_Texte présenté_
Athlétisme . Le Marocain Hicham El Guerrouj, double champion olympique du demi-fond et l’homme le plus rapide au monde sur 1 500 mètres, a annoncé sa décision d’abandonner la compétition.

Le prince tire sa révérence

« Le moment où j’annonce mon retrait définitif et officiel est historique et difficile », déclare le Marocain Hicham el Guerrouj, double champion olympique 2004 (1 500 et 5 000 m) et recordman du monde du 1 500 m, avant de fondre en larmes, lundi 22 mai, lors d’une conférence de presse à Casablanca. A 32 ans, Hicham el Guerrouj, l’un des plus grands athlètes du demi-fond de tous les temps, a annoncé en sanglots à Casablanca sa retraite, après avoir accumulé médailles et titres pendant 19 ans. Dans la salle d’un grand hôtel, brisé par l’émotion qui ressemblait presque à celle d’un deuil, le champion a remercié tous ceux qui l’ont aidé et accompagné durant sa carrière. « Je termine officiellement ma carrière de 19 ans où nous avons vécu vous (Marocains) et moi des moments heureux. Je remercie ma famille, mon épouse, ma fille et Sa Majesté le roi », ajoute-t-il avec beaucoup d’émotion, sous les applaudissements nourris d’une salle archicomble. « Mes larmes d’aujourd’hui sont des larmes de joie et non de douleur. Je rentre dans un autre monde dont j’ignore l’horizon », renchérit le plus grand athlète de l’histoire du Maroc, avant d’avouer : « La décision de mettre fin à ma carrière me soulage car j’ai retrouvé mon sommeil il y a trois semaines ». Il a confié que depuis les Jeux Olympiques (JO) d’Athènes, en 2004, date à laquelle il a arrêté de participer à des meetings, son sommeil était perturbé. « Durant cette période, j’étais indécis, je ne savais pas s’il fallait toujours courir ou s’arrêter, maintenant c’est fait, je suis soulagé ».

_Extrait de données_
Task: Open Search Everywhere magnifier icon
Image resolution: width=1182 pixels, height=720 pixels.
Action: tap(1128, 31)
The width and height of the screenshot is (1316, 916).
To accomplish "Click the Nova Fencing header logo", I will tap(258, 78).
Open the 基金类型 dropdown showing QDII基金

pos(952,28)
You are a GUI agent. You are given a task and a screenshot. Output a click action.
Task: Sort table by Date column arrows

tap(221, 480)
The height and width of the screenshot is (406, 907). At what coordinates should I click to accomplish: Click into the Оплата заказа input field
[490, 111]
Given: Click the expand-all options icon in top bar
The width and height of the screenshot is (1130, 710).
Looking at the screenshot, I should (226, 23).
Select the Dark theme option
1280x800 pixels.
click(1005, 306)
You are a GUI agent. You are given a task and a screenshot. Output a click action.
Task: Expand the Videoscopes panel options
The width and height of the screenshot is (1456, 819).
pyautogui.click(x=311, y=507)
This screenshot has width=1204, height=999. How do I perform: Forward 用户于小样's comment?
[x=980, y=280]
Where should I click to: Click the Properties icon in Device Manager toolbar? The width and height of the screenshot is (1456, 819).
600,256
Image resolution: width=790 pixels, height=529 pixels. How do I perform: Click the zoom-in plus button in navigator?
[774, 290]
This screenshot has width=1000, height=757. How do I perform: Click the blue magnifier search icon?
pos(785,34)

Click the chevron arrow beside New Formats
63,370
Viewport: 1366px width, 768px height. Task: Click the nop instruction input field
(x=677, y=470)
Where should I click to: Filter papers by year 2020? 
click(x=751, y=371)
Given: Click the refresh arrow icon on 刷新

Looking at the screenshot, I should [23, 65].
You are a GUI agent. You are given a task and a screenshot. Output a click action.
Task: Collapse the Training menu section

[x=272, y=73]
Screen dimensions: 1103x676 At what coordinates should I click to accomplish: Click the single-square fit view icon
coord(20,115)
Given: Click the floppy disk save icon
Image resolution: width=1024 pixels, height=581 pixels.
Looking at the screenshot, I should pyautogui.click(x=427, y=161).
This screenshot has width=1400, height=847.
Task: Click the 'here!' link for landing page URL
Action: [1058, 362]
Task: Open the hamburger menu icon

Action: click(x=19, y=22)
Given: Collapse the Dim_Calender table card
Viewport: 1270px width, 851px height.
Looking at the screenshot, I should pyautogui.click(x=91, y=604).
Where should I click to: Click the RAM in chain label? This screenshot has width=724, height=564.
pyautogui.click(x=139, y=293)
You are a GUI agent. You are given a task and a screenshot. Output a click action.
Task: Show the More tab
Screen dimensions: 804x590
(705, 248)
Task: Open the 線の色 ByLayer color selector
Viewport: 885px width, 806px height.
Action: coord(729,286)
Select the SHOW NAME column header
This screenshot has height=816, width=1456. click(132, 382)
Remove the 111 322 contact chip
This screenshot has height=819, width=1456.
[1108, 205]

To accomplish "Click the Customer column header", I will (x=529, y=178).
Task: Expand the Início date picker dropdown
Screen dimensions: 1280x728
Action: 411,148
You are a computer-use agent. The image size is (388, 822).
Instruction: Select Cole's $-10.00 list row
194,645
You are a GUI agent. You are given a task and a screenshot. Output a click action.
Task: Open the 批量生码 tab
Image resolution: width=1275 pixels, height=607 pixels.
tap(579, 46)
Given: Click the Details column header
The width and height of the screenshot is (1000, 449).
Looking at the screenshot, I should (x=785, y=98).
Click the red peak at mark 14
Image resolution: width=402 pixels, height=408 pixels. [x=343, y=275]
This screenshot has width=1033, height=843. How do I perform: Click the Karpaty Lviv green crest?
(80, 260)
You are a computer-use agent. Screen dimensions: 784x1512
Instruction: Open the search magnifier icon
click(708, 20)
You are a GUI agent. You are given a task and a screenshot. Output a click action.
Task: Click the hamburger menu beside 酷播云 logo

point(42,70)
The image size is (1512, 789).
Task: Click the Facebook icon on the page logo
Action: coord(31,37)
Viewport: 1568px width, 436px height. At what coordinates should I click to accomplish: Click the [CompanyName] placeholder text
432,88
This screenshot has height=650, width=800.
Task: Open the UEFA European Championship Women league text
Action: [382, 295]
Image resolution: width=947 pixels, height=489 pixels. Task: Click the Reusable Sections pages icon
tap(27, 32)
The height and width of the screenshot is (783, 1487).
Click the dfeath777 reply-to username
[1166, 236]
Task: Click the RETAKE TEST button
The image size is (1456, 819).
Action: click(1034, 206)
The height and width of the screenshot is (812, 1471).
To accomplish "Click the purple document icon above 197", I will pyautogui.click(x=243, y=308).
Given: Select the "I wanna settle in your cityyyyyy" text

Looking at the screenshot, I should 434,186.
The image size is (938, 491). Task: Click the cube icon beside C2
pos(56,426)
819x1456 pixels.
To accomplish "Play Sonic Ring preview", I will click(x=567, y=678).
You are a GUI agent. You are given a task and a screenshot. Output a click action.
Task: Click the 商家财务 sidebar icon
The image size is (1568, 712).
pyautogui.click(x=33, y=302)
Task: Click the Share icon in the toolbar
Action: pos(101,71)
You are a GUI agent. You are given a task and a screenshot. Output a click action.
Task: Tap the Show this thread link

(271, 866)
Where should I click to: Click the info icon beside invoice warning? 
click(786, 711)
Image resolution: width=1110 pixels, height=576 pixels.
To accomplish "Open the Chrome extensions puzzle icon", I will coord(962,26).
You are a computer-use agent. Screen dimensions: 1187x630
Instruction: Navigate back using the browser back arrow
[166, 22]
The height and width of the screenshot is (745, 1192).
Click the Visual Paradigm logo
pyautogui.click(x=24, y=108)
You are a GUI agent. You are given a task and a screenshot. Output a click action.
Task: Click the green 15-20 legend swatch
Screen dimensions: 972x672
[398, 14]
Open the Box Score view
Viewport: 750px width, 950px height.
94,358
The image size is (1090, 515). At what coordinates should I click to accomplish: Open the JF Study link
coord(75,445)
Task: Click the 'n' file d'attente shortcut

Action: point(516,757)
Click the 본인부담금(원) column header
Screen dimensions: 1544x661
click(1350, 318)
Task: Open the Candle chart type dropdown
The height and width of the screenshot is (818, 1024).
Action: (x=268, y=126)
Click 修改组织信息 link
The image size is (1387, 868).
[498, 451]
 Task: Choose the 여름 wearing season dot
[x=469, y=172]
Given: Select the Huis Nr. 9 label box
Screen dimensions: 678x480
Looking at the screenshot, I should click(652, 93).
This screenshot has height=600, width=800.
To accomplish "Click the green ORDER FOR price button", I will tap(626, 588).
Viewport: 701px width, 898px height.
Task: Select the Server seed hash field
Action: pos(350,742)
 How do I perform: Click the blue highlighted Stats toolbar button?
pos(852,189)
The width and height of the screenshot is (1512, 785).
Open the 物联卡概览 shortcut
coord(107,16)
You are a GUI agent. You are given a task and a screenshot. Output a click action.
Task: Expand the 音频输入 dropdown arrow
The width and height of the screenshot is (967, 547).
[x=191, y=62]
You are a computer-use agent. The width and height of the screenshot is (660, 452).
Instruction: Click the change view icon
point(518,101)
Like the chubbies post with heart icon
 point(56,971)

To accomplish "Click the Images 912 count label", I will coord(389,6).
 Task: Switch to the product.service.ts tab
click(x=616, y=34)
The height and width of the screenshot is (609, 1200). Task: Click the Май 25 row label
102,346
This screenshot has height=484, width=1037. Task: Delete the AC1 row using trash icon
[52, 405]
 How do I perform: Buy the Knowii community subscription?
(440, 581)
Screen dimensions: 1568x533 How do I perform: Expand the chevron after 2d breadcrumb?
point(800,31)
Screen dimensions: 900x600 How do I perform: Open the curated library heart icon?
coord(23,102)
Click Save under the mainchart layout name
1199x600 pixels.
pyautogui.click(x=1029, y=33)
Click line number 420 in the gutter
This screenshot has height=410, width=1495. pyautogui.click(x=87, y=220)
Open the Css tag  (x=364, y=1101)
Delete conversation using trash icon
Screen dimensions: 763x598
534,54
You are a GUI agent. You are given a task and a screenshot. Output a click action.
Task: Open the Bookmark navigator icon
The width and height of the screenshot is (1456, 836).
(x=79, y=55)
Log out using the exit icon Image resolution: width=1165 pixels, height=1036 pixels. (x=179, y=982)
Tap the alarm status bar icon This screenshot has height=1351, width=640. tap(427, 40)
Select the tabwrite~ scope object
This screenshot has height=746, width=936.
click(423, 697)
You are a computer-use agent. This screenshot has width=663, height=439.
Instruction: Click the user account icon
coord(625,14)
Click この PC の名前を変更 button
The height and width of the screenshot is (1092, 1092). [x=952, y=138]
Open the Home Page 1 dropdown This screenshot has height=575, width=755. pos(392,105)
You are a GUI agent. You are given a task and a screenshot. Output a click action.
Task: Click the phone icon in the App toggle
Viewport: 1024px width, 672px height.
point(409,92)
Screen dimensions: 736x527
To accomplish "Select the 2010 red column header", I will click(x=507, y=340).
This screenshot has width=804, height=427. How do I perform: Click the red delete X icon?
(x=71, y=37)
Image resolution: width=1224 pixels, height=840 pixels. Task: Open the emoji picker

_Consignes_
**1.** Recopiez à l'identique le passage de l'article sur la retraite de Hicham El Guerrouj qui s'ouvre sur les mots contenant « Athlétisme . Le » et se clôt sur « d’abandonner la compétition. ».
**2.** Poursuivez la rédaction de l'article sur la retraite de Hicham El Guerrouj à partir de sa dernière phrase.

_Réponses dans l'ordre_
**1.**
Athlétisme . Le Marocain Hicham El Guerrouj, double champion olympique du demi-fond et l’homme le plus rapide au monde sur 1 500 mètres, a annoncé sa décision d’abandonner la compétition.

**2.**
La décision semblait pourtant inéluctable depuis le 28 août 2004. Ce jour-là, il avait décroché le titre olympique du 5 000 m devant l’Ethiopien Kenenisa Bekele, recordman du monde de la spécialité, après avoir remporté, quarante-huit heures plus tôt, la médaille d’or du 1 500 m. Ce doublé était inédit depuis celui du Finlandais Paavo Nurmi, en 1924, sur le stade olympique de Colombes (Hauts-de-Seine, France). En outre, Hicham el Guerrouj avait enfin conjuré le mauvais sort qui l’accablait sur les 1 500 m olympiques, alors qu’il exerçait sur la distance depuis huit ans une domination quasi sans partage. Aux Jeux d’Atlanta, en 1996, il avait chuté dans le dernier tour. Surentraîné, écrasé par l’atmosphère du stade et son statut de favori, il avait pris le départ du 1 500 m olympique de Sydney en 2000, les yeux remplis de larmes de trac, pour ne terminer que second.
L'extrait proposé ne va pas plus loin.